Word and item position data:
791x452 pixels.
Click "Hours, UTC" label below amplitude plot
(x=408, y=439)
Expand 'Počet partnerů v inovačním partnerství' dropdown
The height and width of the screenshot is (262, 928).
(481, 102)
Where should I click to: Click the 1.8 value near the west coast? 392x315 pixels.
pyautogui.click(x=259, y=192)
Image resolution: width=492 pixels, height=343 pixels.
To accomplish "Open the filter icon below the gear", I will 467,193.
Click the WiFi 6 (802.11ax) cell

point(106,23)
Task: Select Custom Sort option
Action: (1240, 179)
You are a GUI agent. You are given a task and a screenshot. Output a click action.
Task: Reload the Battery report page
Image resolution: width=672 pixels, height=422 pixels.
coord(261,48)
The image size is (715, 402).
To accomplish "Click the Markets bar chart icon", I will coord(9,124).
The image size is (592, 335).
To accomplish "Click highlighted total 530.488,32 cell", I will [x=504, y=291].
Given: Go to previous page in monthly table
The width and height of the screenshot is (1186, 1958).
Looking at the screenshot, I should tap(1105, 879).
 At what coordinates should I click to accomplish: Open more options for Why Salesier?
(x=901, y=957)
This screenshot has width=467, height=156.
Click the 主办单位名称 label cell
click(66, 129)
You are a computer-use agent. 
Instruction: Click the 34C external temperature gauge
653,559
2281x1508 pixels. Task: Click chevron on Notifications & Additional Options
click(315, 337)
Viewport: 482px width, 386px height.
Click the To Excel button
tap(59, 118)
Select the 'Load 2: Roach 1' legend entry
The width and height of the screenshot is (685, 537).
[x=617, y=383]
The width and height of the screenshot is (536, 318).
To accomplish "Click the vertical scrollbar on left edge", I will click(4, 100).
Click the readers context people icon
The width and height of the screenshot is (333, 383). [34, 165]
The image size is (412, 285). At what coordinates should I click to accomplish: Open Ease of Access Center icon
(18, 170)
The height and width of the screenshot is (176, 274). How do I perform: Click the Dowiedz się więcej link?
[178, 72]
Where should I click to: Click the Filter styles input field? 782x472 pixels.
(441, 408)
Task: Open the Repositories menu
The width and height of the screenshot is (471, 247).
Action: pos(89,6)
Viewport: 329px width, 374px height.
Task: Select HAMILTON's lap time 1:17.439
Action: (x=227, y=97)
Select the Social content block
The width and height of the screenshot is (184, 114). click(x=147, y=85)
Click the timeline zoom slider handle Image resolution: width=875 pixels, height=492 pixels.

Written task: Put the entries starting at the line containing "Select the Social content block" and ending at the end of the entries into a Markdown table with the columns Row and Line, leaving out blank lines.

Solution to this task:
| Row | Line |
|---|---|
| 1 | Select the Social content block |
| 2 | The width and height of the screenshot is (184, 114). click(x=147, y=85) |
| 3 | Click the timeline zoom slider handle Image resolution: width=875 pixels, height=492 pixels. |